> _Task objective_
Each time a line of the listing holds "computer", copy that line.

◆ ◆ ◆

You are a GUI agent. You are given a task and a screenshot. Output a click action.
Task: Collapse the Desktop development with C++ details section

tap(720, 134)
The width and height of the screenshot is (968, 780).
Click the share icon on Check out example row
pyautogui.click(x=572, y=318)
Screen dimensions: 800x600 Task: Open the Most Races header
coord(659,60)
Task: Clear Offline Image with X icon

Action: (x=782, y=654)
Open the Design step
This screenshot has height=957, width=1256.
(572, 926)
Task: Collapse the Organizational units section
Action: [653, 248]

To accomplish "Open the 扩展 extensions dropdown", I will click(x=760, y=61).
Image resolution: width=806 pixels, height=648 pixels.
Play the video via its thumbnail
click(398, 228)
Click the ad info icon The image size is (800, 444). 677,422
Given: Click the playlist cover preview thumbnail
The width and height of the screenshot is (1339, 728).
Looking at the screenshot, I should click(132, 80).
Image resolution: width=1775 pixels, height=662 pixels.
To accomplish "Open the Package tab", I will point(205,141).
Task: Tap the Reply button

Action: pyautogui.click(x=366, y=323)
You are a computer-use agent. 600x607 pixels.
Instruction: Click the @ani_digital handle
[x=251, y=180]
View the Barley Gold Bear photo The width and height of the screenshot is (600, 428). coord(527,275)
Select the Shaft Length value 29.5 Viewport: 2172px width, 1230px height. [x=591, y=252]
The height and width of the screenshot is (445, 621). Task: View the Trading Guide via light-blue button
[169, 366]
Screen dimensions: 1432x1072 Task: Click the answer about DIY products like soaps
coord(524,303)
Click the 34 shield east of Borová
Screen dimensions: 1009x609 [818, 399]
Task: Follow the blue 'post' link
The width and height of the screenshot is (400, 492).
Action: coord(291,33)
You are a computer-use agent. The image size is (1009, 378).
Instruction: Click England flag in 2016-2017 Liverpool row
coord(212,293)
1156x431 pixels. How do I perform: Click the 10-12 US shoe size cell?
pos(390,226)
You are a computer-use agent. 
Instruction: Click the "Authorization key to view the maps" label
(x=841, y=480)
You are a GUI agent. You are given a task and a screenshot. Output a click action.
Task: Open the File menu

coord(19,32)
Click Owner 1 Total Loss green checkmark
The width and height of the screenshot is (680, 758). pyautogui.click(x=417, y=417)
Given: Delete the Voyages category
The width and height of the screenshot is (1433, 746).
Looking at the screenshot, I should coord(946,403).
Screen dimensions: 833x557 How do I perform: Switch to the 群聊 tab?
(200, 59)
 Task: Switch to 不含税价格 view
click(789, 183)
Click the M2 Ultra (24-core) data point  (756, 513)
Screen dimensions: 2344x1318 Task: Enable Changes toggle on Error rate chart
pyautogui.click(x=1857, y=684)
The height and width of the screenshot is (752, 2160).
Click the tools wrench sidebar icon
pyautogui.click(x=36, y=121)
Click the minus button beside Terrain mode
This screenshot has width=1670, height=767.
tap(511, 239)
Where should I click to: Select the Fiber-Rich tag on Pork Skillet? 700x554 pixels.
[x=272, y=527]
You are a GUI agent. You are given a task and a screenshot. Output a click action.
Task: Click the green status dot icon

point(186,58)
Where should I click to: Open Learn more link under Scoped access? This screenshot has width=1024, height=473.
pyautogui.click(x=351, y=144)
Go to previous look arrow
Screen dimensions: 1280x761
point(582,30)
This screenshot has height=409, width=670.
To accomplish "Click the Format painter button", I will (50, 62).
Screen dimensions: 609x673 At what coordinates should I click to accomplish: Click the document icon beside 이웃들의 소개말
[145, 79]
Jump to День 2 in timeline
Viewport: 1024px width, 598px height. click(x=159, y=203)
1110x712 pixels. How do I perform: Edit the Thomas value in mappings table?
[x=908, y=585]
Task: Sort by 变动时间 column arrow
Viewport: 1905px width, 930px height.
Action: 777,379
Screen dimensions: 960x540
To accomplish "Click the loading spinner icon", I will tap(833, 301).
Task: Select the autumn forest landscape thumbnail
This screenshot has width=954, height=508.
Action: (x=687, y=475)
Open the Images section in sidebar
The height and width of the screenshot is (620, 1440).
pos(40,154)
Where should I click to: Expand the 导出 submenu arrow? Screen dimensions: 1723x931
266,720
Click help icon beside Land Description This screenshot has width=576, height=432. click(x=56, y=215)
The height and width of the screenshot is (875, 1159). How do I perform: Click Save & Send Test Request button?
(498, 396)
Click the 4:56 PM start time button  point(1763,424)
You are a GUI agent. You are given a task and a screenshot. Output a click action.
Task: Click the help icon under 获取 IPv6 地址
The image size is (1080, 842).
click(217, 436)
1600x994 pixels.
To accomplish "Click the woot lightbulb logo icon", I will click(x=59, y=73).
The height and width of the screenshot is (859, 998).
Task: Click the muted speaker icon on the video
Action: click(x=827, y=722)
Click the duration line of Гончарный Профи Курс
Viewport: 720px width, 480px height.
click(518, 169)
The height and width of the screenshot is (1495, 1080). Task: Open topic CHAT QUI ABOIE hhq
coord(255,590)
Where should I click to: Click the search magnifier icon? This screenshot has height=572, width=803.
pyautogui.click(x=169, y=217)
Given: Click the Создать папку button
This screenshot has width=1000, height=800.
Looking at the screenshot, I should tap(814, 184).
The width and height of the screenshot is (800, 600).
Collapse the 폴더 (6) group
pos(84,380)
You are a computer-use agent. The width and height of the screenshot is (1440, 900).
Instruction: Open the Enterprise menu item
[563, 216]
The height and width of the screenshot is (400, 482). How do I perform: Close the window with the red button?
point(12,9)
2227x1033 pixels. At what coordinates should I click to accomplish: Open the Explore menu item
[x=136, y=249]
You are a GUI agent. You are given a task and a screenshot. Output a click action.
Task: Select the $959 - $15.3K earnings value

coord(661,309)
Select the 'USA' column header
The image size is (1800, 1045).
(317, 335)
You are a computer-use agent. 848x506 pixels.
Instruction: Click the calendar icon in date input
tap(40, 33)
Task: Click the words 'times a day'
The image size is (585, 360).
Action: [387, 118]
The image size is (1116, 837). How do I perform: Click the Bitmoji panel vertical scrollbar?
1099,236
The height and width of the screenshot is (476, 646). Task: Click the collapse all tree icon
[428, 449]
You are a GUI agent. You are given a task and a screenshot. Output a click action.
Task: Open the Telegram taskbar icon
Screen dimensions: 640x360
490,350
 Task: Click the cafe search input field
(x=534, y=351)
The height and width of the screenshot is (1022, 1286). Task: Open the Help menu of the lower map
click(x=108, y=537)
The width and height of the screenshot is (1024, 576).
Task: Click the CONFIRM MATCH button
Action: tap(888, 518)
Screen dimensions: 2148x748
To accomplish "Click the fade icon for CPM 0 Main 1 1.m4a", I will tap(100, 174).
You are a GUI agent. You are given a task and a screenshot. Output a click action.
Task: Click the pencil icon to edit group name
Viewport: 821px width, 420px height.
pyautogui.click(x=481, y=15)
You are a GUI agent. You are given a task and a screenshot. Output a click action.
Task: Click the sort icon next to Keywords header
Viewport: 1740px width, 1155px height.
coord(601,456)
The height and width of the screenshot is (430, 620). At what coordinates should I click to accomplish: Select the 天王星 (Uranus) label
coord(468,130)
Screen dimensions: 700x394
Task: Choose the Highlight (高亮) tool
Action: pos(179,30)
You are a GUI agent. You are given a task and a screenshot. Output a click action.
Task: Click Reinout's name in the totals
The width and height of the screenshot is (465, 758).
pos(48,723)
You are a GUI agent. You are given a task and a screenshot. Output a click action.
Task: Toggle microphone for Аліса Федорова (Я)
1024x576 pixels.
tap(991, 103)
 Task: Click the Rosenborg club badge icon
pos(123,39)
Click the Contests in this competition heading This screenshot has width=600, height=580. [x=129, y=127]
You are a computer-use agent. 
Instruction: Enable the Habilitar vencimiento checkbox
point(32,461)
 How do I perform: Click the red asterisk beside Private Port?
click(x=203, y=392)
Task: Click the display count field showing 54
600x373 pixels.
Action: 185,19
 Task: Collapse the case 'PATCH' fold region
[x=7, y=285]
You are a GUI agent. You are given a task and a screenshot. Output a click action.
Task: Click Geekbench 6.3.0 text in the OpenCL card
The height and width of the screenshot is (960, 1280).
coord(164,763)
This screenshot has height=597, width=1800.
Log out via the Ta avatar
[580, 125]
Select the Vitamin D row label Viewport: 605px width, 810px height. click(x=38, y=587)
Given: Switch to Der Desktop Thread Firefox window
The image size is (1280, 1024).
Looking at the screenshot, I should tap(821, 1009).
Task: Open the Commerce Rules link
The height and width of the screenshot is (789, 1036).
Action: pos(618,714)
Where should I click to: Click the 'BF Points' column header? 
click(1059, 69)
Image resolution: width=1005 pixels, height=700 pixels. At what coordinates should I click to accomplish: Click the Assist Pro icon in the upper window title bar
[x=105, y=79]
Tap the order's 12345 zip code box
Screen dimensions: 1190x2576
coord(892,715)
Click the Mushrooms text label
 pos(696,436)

◆ ◆ ◆

> _Solution for this exercise_
You are a computer-use agent. 600x607 pixels.
You are a computer-use agent. The image size is (1009, 378).
You are a computer-use agent. 
You are a computer-use agent. The width and height of the screenshot is (1440, 900).
You are a computer-use agent. 848x506 pixels.
You are a computer-use agent. 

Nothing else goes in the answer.